1- Pie XII, dans son encyclique sur le Corps mystique du Christ qu’est l’Eglise :

« le Christ, du haut du ciel, regarde toujours avec un amour spécial son Épouse immaculée qui peine ici-bas dans l’exil ; et quand il la voit en danger, par lui-même ou par ses anges, ou par Celle que nous invoquons comme le Secours des chrétiens et par les autres patrons célestes, il l’arrache aux flots de la tempête, et une fois le calme revenu sur la mer apaisée, il la console par cette paix qui surpasse toute intelligence.

Qu’on ne pense pas pourtant que sa direction se limite à un mode invisible ou extraordinaire ; bien au contraire, le divin Rédempteur gouverne son Corps mystique visiblement et ordinairement par son Vicaire sur la terre. Vous savez, en effet, Vénérables Frères, que le Christ Notre-Seigneur, qui durant sa vie mortelle avait dirigé lui-même visiblement son petit troupeau, au moment de quitter ce monde pour retourner à son Père, confia au Prince des Apôtres le gouvernement visible de toute la société fondée par lui. Lui, si sage, ne pouvait nullement laisser sans tête le corps social de l’Eglise qu’il avait constitué ».[9] 

2-St Jean-Paul II, à l’Eglise en Europe :

« Même si parfois, comme dans l’épisode évangélique de la tempête apaisée (cf. Mc 4, 35-41 ; Lc 8, 22-25), on a l’impression que le Christ dort et abandonne sa barque à la fureur des vagues, il est demandé à l’Église en Europe de cultiver la certitude que le Seigneur, par le don de son Esprit, est toujours présent et agit toujours en elle et dans l’histoire de l’humanité. Il prolonge sa mission dans le temps, faisant de l’Église un fleuve de vie nouvelle qui se répand dans la vie de l’humanité comme un signe d’espérance pour tous. » [10]
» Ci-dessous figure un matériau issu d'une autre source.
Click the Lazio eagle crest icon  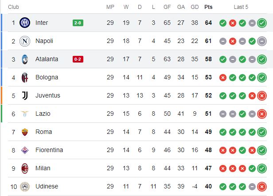[x=25, y=114]
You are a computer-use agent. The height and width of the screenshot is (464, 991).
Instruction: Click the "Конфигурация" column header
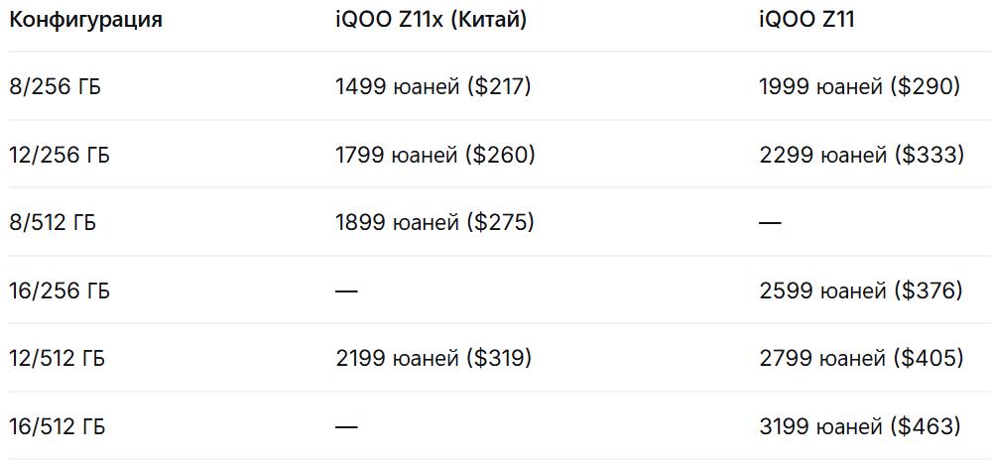[85, 20]
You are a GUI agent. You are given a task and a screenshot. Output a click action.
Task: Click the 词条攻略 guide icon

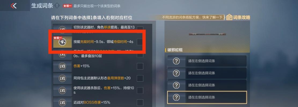[229, 17]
3- Benoît XVI, à la suite d’un Angélus :

« En ce dimanche où l’Église nous fait méditer l’Évangile de la tempête apaisée, puissiez-vous reconnaître que le Christ est toujours présent à vos côtés, dans les joies et dans les difficultés. N’ayez pas peur de mettre votre vie entre ses mains. En plaçant en Lui notre confiance, nous vivons dans la paix intérieure ».[11]

Alors, écoutons encore St Jean-Paul II nous redire « n’ayez pas peur ! » et soyons déterminés pour demeurer soudés, unis dans le bateau de l’Eglise, malgré les tempêtes !

[1] Mt 8, 18.23-27 ; Mc 4, 35-41 ; Lc 8, 22-25

[2] cf. Mt 27, 51.54 ou Mt 28, 2.4

[3] Job 38, 8-11 : Qui donc a retenu la mer avec des portes, quand elle jaillit du sein primordial ; quand je lui mis pour vêtement la nuée, en guise de langes le nuage sombre ; quand je lui imposais ma limite, et que je disposais verrou et portes ? Et je dis : “Tu viendras jusqu’ici ! tu n’iras pas plus loin, ici s’arrêtera l’orgueil de tes flots !”

[4] Homélie du Pape Benoît XVI – Esplanade de l’église de San Pio da Pietrelcina  – Dimanche 21 juin 2009

[5] Homélie XXVIII de St Jean Chrysostome sur l’Evangile de St Matthieu  (chap. VIII, v.23 usque ad finem).

[6] Idem.

[7] Homélie du Pape Benoît XVI – Esplanade de l’église de San Pio da Pietrelcina  – Dimanche 21 juin 2009

[8] Idem.

[9] Mystici Corporis Christi – Encyclique du Pape Pie XII sur le Corps Mystique de JC et sur notre union en lui avec le Christ – 29 juin 1943.

[10] Exhortation post-synodale Ecclesia in Europa n° 27 – Jean-Paul II – 28 juin 2003

[11] Angélus du Dimanche 25 Juin 2006 – Benoît XVI aux pèlerins francophones.